States are not giving up on their efforts to carry out executions, however. BuzzFeed's Chris Geidner and Chris McDaniel document the lengths to which some states will go to obtain the drugs required for their lethal injection protocols. Among other things, some states are seeking to obtain these drugs from overseas, despite Food and Drug Administration limits on their importation for lethal injection purposes. Their report begins:
At least three states—Texas, Ohio, and Arizona—have hired outside lawyers to help them obtain execution drugs that the U.S. Food and Drug Administration and a related court order have declared are illegal to import, BuzzFeed News has learned.
At least two of those states, Arizona and Texas, BuzzFeed News reported this past week, purchased execution drugs from overseas this summer. The states purchased sodium thiopental from Chris Harris, a drug salesman in India who has sold execution drugs to U.S. states at least six times in recent years, although none of the drugs from those shipments have ever been used in an execution.

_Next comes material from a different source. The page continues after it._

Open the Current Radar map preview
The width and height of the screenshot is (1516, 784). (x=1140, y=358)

The Arizona and Texas shipments were intercepted at airports in late July and are being held by the U.S. Food and Drug and Administration (FDA), which has repeatedly warned states and others that it will not allow importation of sodium thiopental under a federal court's 2012 order. Nonetheless, both states hired outside counsel to assist in their efforts to get the drugs.

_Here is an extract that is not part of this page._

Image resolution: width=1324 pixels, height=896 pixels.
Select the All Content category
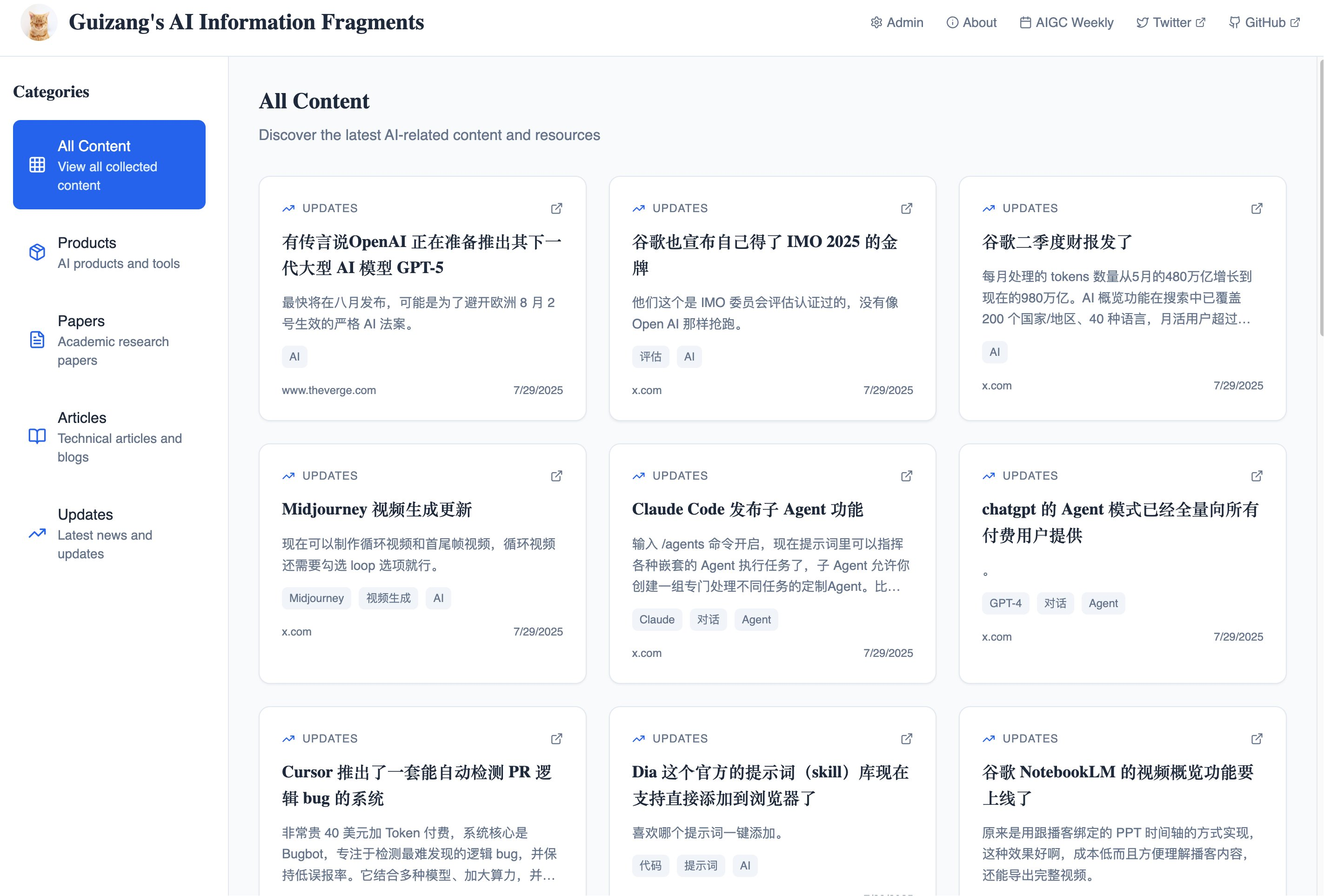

As Geidner and McDaniel note, the last execution in Ohio, in January 2014, did not go so well, and the state has not held an execution since. The state has, however, spent more than $30,000 on legal advice to help it obtain lethal injection drugs. Unless and until the drugs are obtained, no more executions will take place in the state.
Efforts by death penalty abolitionists to have the capital punishment declared unconstitutional have failed. Yet the effort to prevent most executions from taking place may be succeeding.